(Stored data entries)
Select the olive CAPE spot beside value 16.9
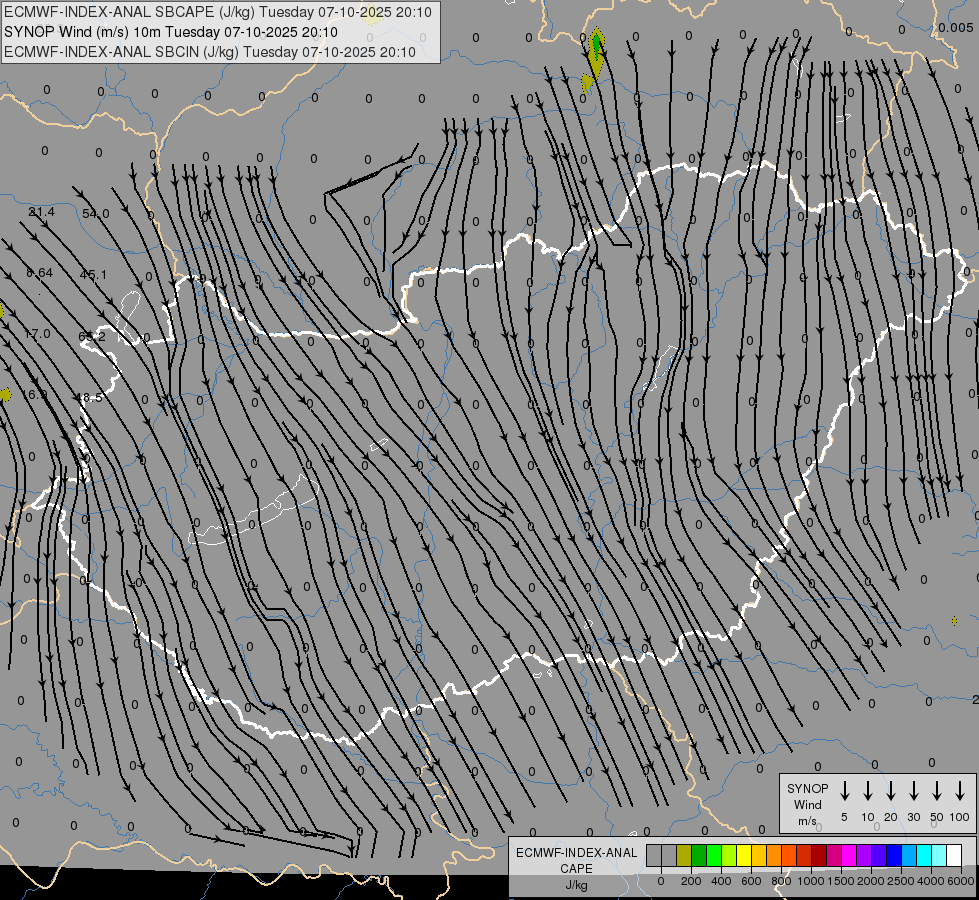Screen dimensions: 979x900 point(5,395)
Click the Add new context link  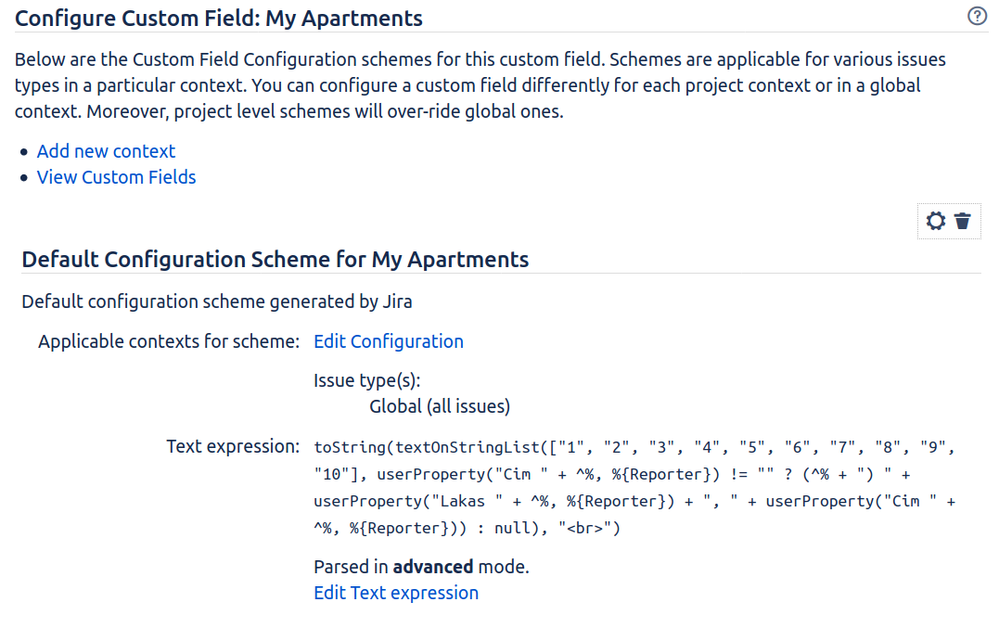tap(106, 151)
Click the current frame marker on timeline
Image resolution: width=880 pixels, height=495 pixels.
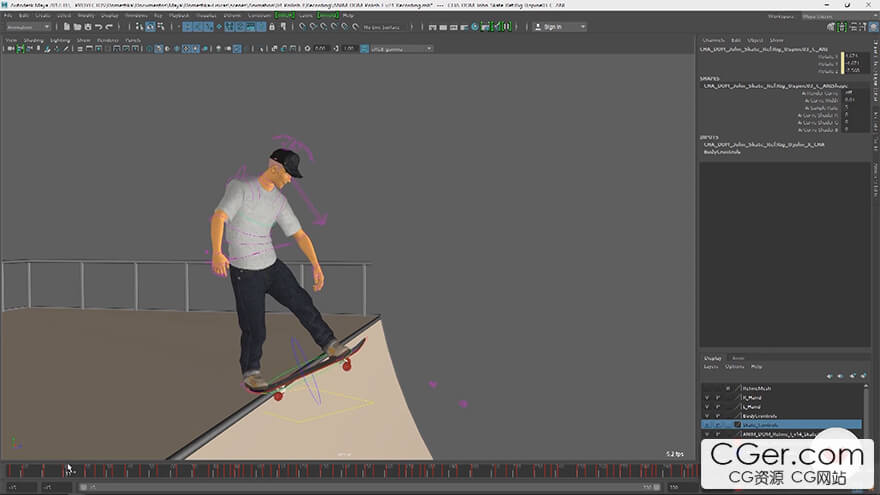(68, 470)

§ WORK ITEM
Output only these lines, word for word: the line containing "Click the current frame marker on timeline" and every line after it through the last line of the data. Omit the pictures.

§ SOLVED PROBLEM
Click the current frame marker on timeline
Image resolution: width=880 pixels, height=495 pixels.
(68, 470)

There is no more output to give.